To do: Recast the material from its start through the line containing "Click the Actions" as a two-column CSV with the headers "request" and "answer", giving one row per request. Put the request text and its answer each in a single quoted field, with any line breaks replaced by spaces.

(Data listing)
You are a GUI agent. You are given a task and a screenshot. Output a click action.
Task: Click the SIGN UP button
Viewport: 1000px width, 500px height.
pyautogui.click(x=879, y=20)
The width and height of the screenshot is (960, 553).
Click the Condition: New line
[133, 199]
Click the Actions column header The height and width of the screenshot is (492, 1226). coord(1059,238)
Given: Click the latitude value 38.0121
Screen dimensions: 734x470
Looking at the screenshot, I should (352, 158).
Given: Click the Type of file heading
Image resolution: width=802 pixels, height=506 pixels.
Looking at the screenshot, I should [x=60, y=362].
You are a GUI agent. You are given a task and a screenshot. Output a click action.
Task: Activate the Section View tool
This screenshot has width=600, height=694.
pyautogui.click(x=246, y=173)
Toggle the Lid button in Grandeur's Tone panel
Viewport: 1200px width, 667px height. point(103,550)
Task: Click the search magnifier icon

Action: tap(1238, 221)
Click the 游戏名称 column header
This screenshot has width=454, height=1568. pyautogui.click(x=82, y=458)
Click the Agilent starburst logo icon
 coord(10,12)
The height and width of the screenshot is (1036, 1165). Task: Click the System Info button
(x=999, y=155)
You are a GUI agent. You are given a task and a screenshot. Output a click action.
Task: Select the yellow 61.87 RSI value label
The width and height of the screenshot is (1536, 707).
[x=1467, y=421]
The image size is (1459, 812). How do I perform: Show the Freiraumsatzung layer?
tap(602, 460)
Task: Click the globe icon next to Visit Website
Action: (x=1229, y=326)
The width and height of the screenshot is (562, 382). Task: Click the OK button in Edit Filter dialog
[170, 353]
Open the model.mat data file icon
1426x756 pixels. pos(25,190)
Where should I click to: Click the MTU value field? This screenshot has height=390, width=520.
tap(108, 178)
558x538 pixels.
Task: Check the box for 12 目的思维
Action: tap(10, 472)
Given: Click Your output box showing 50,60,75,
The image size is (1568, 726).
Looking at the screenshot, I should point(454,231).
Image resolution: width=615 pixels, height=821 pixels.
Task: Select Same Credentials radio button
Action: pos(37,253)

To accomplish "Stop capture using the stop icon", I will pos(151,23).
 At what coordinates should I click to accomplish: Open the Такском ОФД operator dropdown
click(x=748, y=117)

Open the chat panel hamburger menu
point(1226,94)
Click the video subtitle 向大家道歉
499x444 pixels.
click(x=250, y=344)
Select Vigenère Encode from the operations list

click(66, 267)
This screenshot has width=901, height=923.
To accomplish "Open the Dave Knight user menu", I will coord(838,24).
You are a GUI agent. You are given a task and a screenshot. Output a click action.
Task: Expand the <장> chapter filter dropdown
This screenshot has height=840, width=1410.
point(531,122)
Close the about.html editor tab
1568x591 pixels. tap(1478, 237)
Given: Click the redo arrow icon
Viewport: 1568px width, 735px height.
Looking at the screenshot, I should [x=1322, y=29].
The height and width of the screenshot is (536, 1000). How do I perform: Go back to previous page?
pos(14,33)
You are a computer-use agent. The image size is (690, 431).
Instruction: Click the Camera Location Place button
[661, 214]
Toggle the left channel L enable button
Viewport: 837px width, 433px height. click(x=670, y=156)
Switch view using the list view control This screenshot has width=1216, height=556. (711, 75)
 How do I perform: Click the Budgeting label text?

Response for this exercise:
request,answer
"You are a GUI agent. You are given a task and a screenshot. Output a click action. Task: Click the SIGN UP button Viewport: 1000px width, 500px height.","pyautogui.click(x=879, y=20)"
"The width and height of the screenshot is (960, 553). Click the Condition: New line","[133, 199]"
"Click the Actions column header The height and width of the screenshot is (492, 1226).","coord(1059,238)"